This topic describes how to choose a purchase plan in business scenarios where nodes are run at a scheduled time and data output is required in a timely manner.

Note
  • Shared resource groups are default resource groups.
  • The peak hours for DataWorks tenants to run nodes are from 00:00 to 09:00 each day. If you use default resource groups during the peak hours, you share resources with other tenants.
  • When tenants share resources, some tenants may preempt the resources. If your nodes must be completed in time, use exclusive resource groups to run the nodes. DataWorks does not charge you additional fees for the node instances that are run on exclusive resource groups. For more information, see Exclusive resource mode.

Scenario 1: Run nodes at a scheduled time every day

  • Description

    After the data warehouse of an enterprise is migrated to the cloud, a basic scheduling system is required to schedule hundreds of nodes, and the cost needs to be controlled.

  • Analysis

    When using big data computing engines, such as MaxCompute and Flink of Alibaba Cloud, most enterprises require a stable and robust scheduling system to schedule and run their data production nodes (code) based on the node dependency and scheduled time. If an enterprise develops the system on its own, it consumes a lot of labor and maintenance costs.

  • Purchase plan

    Required: DataWorks (pay-as-you-go). For more information, see Pay-as-you-go.

    After you purchase DataWorks (pay-as-you-go), you can use the features of DataWorks Basic Edition for free. In this case, you can use not only the basic scheduling features for nodes, but also the basic features of all DataWorks services to complete the all-in-one data development process at a low cost. For more information about the features of DataWorks services, see Feature comparison among DataWorks editions.

Scenario 2: Run a specific number of instances concurrently on a daily basis

  • Description

    A report needs to be viewed at 9 o'clock every morning due to business needs.

  • Analysis

    In a business scenario with strong demand for timeliness of data output, a descendant node must be run at the specified time after the ancestor node is run.

  • Purchase plan
    • Required: DataWorks (pay-as-you-go) and DataWorks exclusive resources for scheduling (subscription).
    • Optional: DataWorks advanced editions. You can purchase Standard Edition, Professional Edition, Enterprise Edition, or Ultimate Edition as needed.

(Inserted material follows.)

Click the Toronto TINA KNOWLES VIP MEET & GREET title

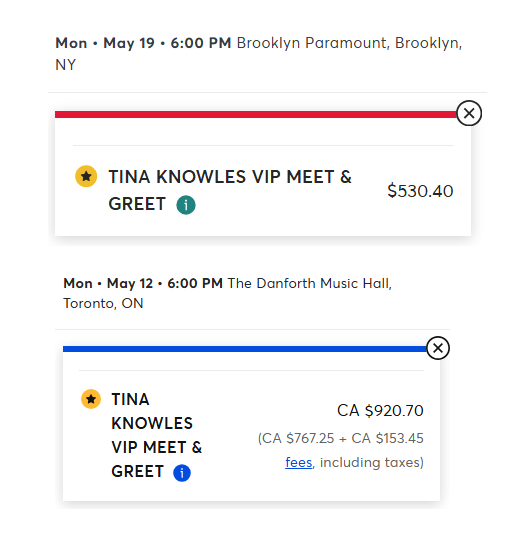pyautogui.click(x=157, y=435)
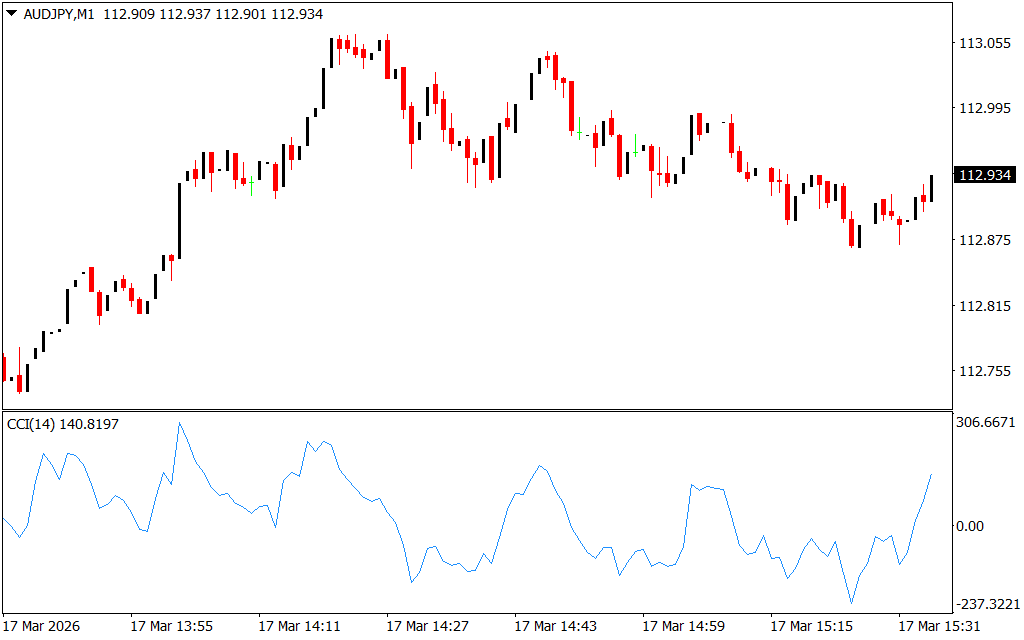Click the current price tag 112.934

coord(984,176)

Scenario 3: Run a specific number of instances concurrently on a daily basis, and transmit data concurrently through multiple threads

  • Description

    A report needs to be viewed at 9 o'clock every morning due to business needs. The main content includes Content Delivery Network (CDN) access logs and client device types. The raw data is stored in the Relational Database Service (RDS) databases managed by O&M engineers. The daily data increment is about 30 GB. Therefore, data synchronization is required.

  • Analysis

    Based on Scenario 2, Scenario 3 adds the timeliness requirement for a large number of sync nodes. Therefore, in addition to making sure that the sync nodes are run as scheduled, you also need to deploy fixed computing and network resources to support concurrent data transmission through multiple threads.

  • Purchase plan
    • Required: DataWorks (pay-as-you-go), DataWorks exclusive resources for scheduling, and DataWorks exclusive resources for Data Integration.

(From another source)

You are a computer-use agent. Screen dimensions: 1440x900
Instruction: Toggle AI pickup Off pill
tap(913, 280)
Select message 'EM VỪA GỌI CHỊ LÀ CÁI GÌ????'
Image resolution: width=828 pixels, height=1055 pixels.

      Assume that 1,500 computing nodes and 600 data integration nodes are run every day, and different types of nodes are run in different periods. You are billed as follows:

      Computing nodes

      • Business volume to support: 1,500 instances
      • Normal running duration: 30 minutes per instance
      • Expected running period: 03:00 to 08:00, 5 hours in total
      • Billing:

        Number of instances to run simultaneously: (1,500 × 30)/(5 × 60) = 150

        Required exclusive resources for scheduling: 5 × 8c16g (calculated based on Billing standards of exclusive resources for scheduling)

      Data integration nodes

      • Business volume to support: 600 instances and two concurrent threads per instance, 1,200 threads in total
      • Normal running duration: 30 minutes per instance
      • Expected running period: 00:30 to 03:00, 2.5 hours in total
      • Billing:

        Number of instances to run simultaneously: (600 × 30)/(2.5 × 60) = 120

        Required exclusive resources for scheduling: 4 × 8c16g (calculated based on Billing standards of exclusive resources for scheduling)

        Number of threads to run simultaneously: (1,200 × 30)/(2.5 × 60) = 240

        Required exclusive resources for Data Integration: 4 × 32c64g (calculated based on Billing standards of exclusive resources for Data Integration)

      Note The preceding results are calculated based on the business volume and the expected running period. We recommend that you adjust the purchase quantity based on your actual business volume.
    • Optional: DataWorks advanced editions (subscription). You can purchase Standard Edition, Professional Edition, Enterprise Edition, or Ultimate Edition as needed.

Purchase description

  • A node that runs in Operation Center of DataWorks requires computing resources for scheduling. If the node is a data integration node, you must add scheduling resources for data transmission. Therefore, you can purchase both exclusive resources for scheduling and exclusive resources for Data Integration to guarantee the proper running of nodes.
  • DataWorks exclusive resources for Data Integration can guarantee that a sufficient number of concurrent threads for data integration nodes can start at the same time, but it cannot guarantee the synchronization rate.
  • DataWorks (pay-as-you-go) uses shared resource groups for scheduling. If you purchase it, you cannot guarantee that all nodes can be run as scheduled during peak hours. For more information, see Pay-as-you-go.
  • DataWorks Standard Edition and higher support the intelligent monitoring feature. After you configure monitoring rules, you can monitor large workflows globally and guarantee that all nodes are completed on time. For more information, see Overview.